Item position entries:
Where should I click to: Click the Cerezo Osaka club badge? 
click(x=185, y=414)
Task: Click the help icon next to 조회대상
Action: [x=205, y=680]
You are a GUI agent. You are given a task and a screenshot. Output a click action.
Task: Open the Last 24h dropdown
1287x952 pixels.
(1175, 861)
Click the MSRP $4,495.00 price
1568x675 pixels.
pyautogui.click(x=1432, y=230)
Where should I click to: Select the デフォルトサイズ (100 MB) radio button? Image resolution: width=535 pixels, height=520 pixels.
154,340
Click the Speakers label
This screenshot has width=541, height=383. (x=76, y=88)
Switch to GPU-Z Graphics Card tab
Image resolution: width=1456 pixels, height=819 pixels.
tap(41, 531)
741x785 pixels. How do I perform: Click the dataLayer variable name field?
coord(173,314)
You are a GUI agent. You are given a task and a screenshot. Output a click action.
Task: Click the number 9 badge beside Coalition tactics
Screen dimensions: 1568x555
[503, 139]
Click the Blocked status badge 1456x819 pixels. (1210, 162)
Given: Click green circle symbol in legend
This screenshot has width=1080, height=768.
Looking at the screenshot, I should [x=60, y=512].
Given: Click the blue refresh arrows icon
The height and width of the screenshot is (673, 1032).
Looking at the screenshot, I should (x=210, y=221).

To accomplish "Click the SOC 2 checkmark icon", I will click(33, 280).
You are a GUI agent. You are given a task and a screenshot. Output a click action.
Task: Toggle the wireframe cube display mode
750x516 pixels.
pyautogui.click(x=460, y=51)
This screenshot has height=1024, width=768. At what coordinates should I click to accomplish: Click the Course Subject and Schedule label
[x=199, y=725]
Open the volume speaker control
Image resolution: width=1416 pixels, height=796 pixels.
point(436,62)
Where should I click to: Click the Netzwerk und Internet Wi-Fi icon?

__Required work__
Pull out every line above that contains the string "badge". Case matters.

__Response for this exercise__
Where should I click to: Click the Cerezo Osaka club badge? 
Task: Click the number 9 badge beside Coalition tactics
Click the Blocked status badge 1456x819 pixels. (1210, 162)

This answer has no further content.